The Salisbury Infirmary was a hospital at Fisherton Street in Salisbury, Wiltshire, England, from 1767 until 1993.

==History==
The Salisbury Infirmary had a long history as a hospital. The first Lord Feversham, who died in 1763, left a sum of £500 towards the establishment of a county hospital for Wiltshire and at a general meeting on 23 September 1766 a committee was established. The Earl of Pembroke was nominated as visitor, the Earl of Radnor as president, and Robert Cooper as treasurer, while Dr Henry Hele and Dr Jacob were appointed as physicians.

A site was purchased and the existing houses on it were opened for the reception of patients on 2 May 1767. Meanwhile, plans were drawn up by John Wood, the Younger of Bath for a new four-storey building on the site with over 100 beds. When the new red-brick building was completed and opened in 1771, the existing houses were removed. The hospital was later much enlarged, with a wing added on one side in either 1845 or 1847 and the other side in 1869, and further 20th-century extensions. Alfred Buckley was the chairman of the infirmary for 13 years in the late 19th century.

A new outpatients department, dedicated to T. E. Lawrence, the British military officer, was opened in 1936. The hospital joined the National Health Service in 1948. The building was recorded as Grade II listed in 1972, under the name General Infirmary.

It was in the intensive care unit at the Infirmary that the Thin Lizzy singer Phil Lynott died from an alcohol and drugs related illness in January 1986. After services transferred to the newly built Salisbury District Hospital in 1991 the Infirmary closed in 1993. The building was converted for residential use in 1997.

==Architectural history==
The original brick-built building of 1767–1771 was designed by John Wood, the Younger of Bath. It had four floors, and fronted on to Fisherton Street, with a semi-circular forecourt.
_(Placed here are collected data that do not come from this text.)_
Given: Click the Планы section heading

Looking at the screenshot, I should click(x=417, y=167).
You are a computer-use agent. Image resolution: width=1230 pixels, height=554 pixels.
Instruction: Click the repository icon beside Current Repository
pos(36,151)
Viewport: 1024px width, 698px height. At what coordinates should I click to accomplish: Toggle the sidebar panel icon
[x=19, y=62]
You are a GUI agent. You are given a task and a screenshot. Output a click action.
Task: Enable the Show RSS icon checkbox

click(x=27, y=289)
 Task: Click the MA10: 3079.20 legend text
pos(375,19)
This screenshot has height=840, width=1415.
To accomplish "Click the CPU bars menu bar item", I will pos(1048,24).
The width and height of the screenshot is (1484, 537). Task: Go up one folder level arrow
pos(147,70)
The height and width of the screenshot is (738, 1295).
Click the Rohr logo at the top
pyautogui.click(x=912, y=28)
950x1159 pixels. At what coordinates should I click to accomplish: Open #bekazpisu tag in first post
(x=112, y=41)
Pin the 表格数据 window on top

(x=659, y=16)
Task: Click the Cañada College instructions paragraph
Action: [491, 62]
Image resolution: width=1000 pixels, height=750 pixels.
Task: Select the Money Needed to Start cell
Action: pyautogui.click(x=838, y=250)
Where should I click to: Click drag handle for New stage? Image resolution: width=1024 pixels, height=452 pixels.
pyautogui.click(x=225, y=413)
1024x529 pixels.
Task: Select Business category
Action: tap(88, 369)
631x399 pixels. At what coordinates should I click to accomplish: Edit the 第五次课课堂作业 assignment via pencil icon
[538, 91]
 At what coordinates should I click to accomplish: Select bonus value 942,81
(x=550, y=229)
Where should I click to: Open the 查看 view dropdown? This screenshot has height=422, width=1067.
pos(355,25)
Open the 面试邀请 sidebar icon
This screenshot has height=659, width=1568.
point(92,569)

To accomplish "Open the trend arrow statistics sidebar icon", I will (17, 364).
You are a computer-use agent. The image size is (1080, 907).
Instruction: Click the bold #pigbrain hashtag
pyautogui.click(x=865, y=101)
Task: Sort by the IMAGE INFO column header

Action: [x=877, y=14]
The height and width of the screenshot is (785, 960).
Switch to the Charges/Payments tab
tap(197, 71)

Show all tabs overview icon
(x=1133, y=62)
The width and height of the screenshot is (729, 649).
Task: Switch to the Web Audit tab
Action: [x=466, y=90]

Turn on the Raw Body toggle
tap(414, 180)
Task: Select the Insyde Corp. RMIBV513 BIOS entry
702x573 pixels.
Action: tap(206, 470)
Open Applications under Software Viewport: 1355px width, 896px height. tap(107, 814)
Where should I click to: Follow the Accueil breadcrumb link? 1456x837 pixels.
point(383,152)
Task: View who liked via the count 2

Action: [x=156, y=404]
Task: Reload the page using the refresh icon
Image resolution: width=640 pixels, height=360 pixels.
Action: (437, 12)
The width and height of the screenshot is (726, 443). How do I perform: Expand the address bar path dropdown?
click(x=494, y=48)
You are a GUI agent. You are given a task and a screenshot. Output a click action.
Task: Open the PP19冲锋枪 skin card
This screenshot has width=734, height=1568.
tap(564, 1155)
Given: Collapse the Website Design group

The frontage had a stone frieze near the top bearing the inscription 'GENERAL INFIRMARY SUPPORTED BY VOLUNTARY CONTRIBUTION : 1767'. The ground floor, the basement storey, was partly underground, and contained the Matron's room, the kitchen, cellars, pump room, laundry, laboratory, and other service rooms. The principal storey was the main floor of the Infirmary, and was accessed by a flight of steps from the forecourt. At the front on one side was the chapel, with the House Apothecary's room and dispensary on the other side. Behind these in the centre of the floor were the committee room, the examination room, and the 'best staircase'. Behind these, at the back of the floor was a single large ward, the Queensberry Ward, named after the Duke of Queensberry, one of the benefactors and who had given 'a large amount to the original building fund'. The mezzanine storey was the second floor of the building. This had the upper part of both the chapel and the Queensberry Ward (high-ceilinged wards were considered beneficial for the control of disease and infection), as well as two smaller 'bed rooms', a storeroom and the Apothecary's chamber. The central area featured a skylight well, which helped illuminate the building, especially the 'best staircase' directly below it. The third floor, the upper storey, contained wards named after donors. These comprised two more large wards which ran along the length of the frontage (the Pembroke Ward named after the Earl of Pembroke) and along the length of the back of the floor (the Radnor Ward named after the Earl of Radnor), with two smaller wards in the central part of the floor, the Feversham Ward named after Lord Feversham and the Bruce Ward, and a nurses' bedroom. On this floor too was a centrally placed skylight well.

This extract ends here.